Exercise brief
Replace "gray" with "blue" in the lines from the line with "Image resolution: width=1568" up to and including the last line, leaving everything else unchanged. Give only those lines, without the pictures.

Given data
++++++++++++++++++++

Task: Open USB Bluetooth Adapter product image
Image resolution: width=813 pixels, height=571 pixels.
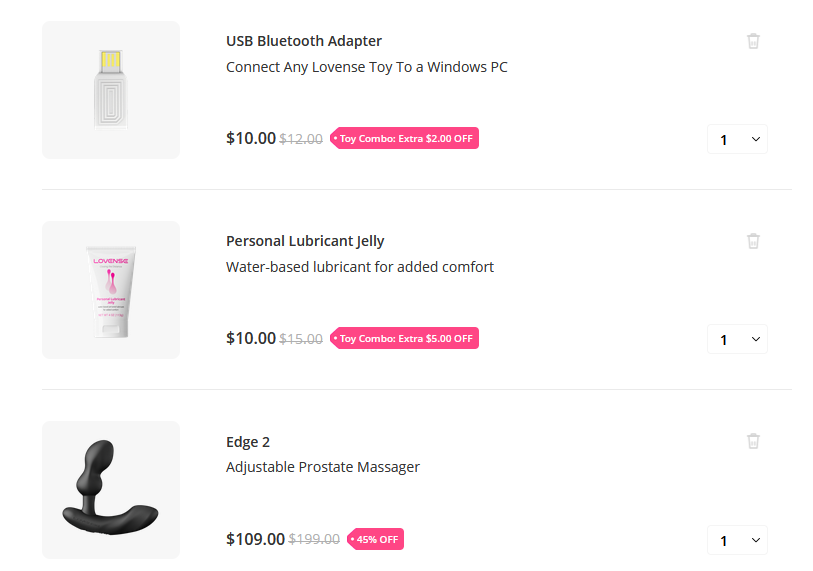Action: pyautogui.click(x=111, y=90)
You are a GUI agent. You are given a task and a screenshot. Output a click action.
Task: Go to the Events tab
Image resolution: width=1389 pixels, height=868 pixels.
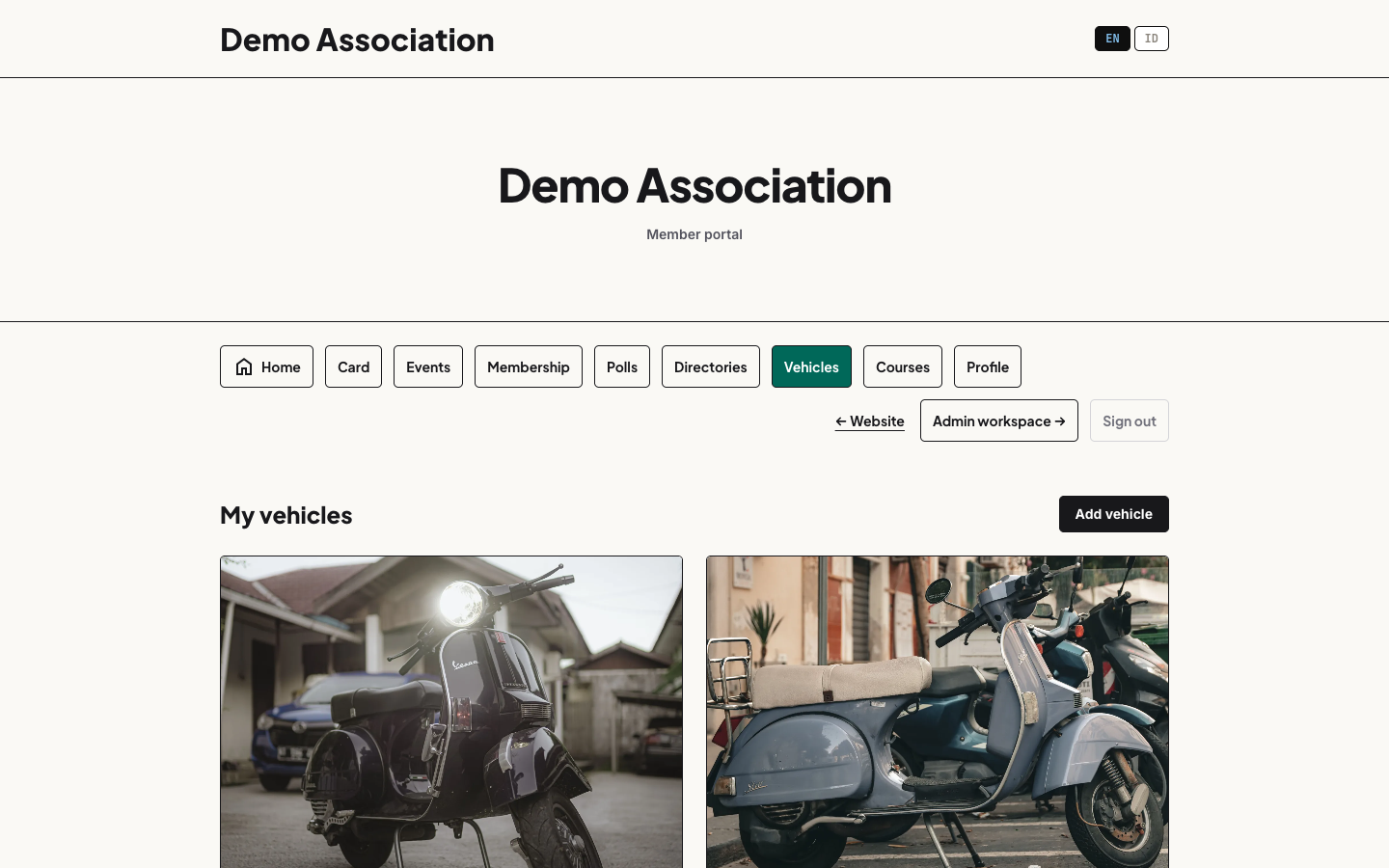click(x=428, y=366)
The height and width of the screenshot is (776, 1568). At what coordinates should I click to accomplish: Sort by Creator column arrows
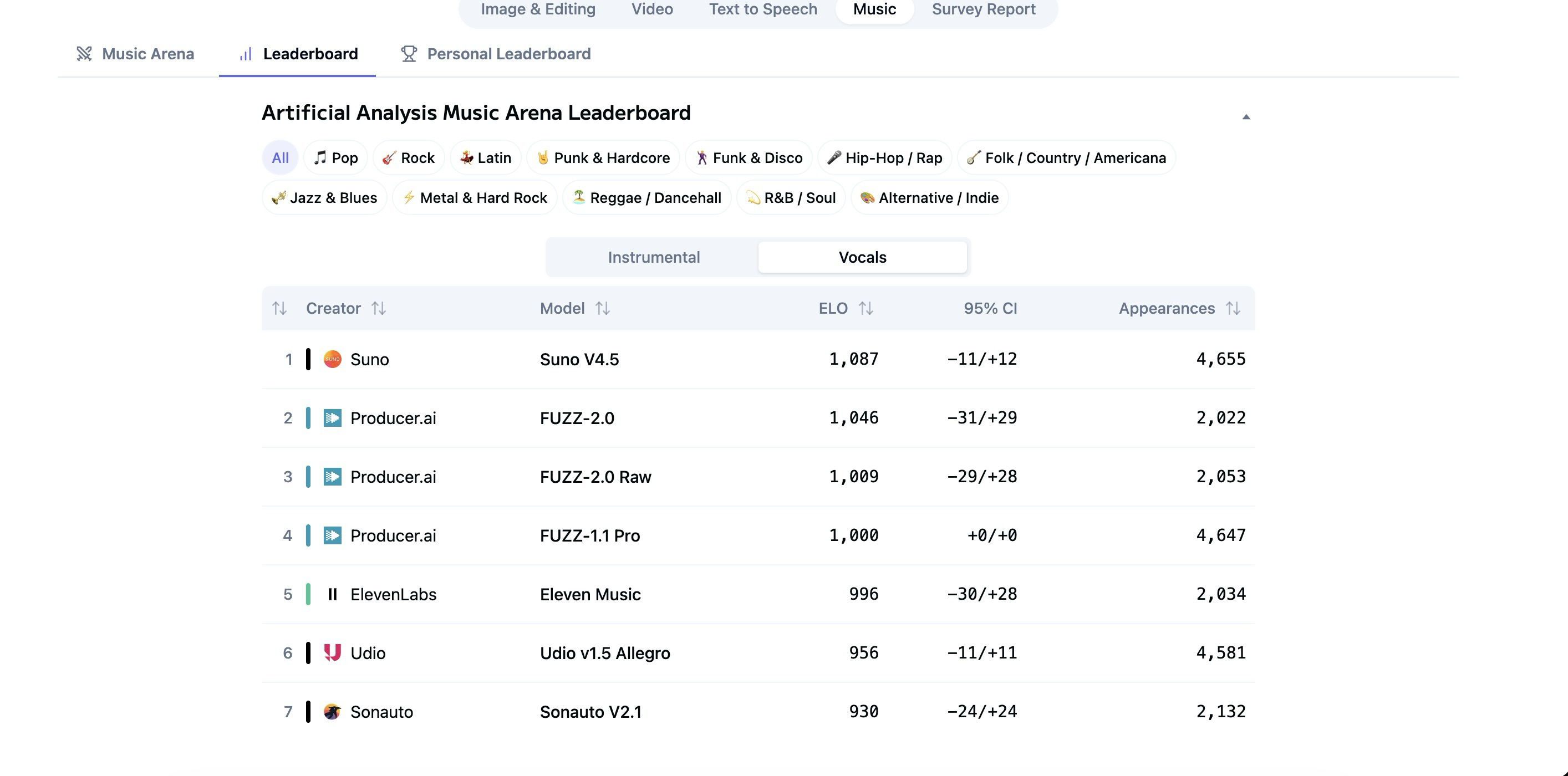(379, 309)
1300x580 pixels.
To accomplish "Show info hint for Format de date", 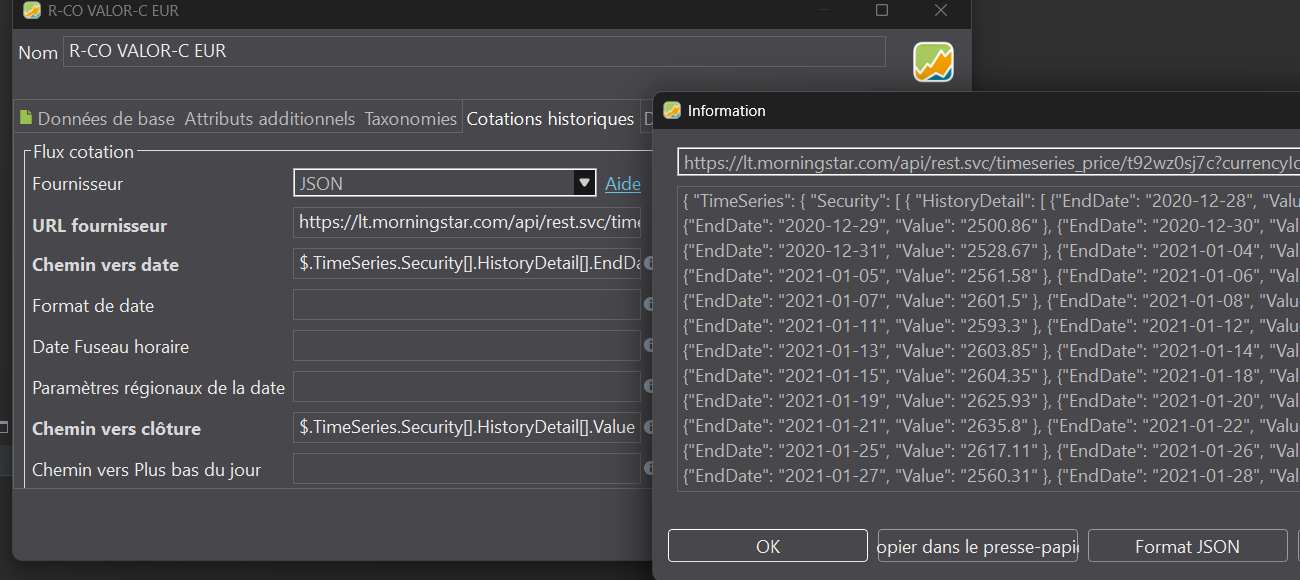I will pos(648,305).
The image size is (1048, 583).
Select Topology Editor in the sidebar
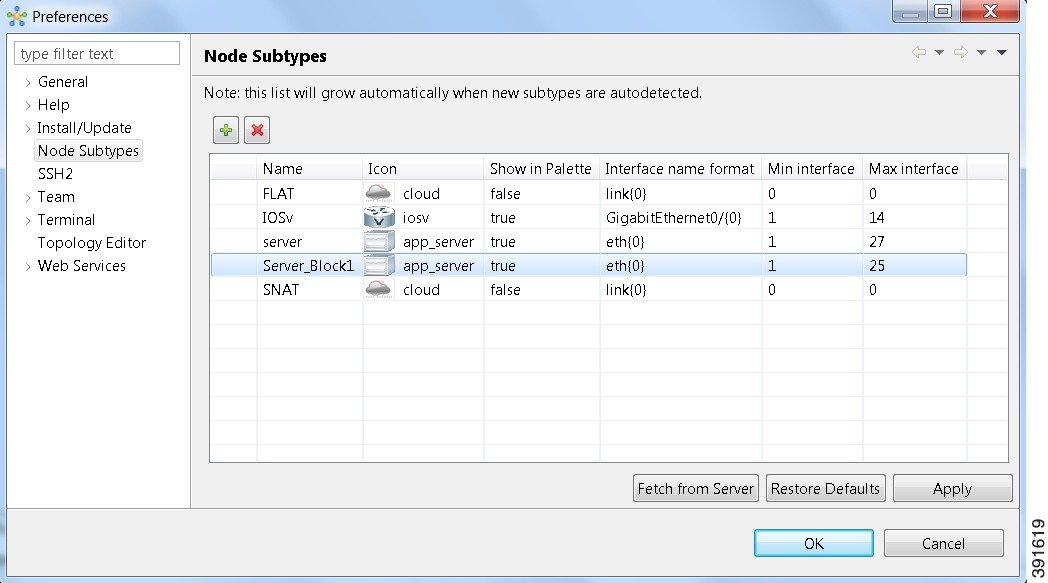click(91, 242)
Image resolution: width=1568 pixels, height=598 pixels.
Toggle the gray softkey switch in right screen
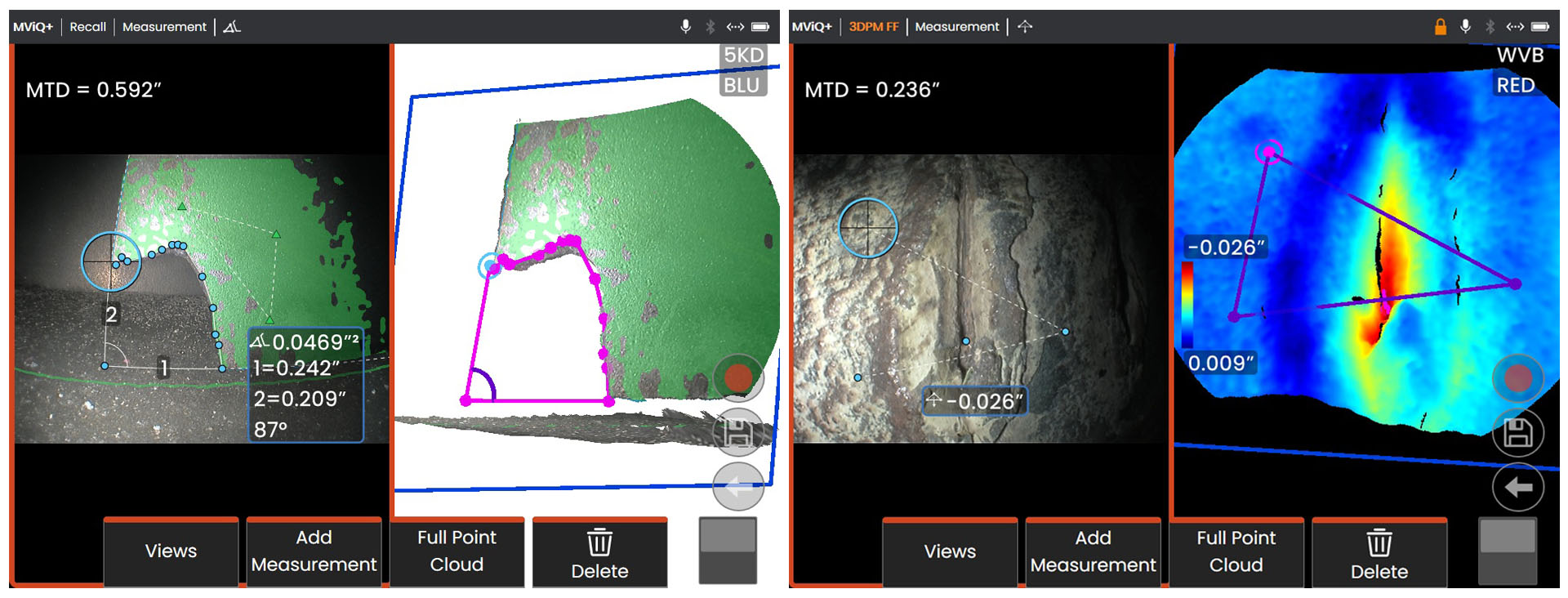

++++++++++++++++++++

Result of this exercise
Image resolution: width=1568 pixels, height=598 pixels.
Toggle the blue softkey switch in right screen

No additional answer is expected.